According to the data collected by the Insurance Regulatory and Development Authority of India (IRDAI), general insurance companies, in the last financial year, collected ₹26,523 crore as premium for third party motor insurance, while the own damage segment saw a premium of only around ₹23,727. This has made third party motor insurance, which was earlier considered a drag on insurance firms, their new money spinner.
Sanjay Datta, head of Underwriting & Claims at ICICI Lombard General Insurance said, “There are various factors that have played in the increase of the third party pool, including reduction in own damage claims and increase in premium for third party segment.”
The third party pool had actually been dismantled in 2011, as the cover had then moved to an almost insignificant risk pool. During that time, mostly public sector insurance companies were issuing these policies.

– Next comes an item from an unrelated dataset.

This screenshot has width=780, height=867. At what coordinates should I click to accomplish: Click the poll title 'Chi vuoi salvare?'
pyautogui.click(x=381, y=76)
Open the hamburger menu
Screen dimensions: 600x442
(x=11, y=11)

However, today the tables have turned and there are quite a few private sector general insurance companies providing third party insurance as well. In fact, they now write out more third party insurance policies than they do own damage covers.
The number of policies issued has increased to the level that the IRDAI has had to raise the premium of third party motor insurance to meet the loss ratio of the industry. In fact, this financial year, the IRDAI raised the cost of third party motor insurance premium by 28% for cars in the 1000- 1500 cc and above range.
Moreover, since third party motor insurance is mandatory for all private, public and commercial vehicles according to the Motor Vehicles Act, the increase in the number of cars on the road has further led to an increase in premium for this type of motor insurance.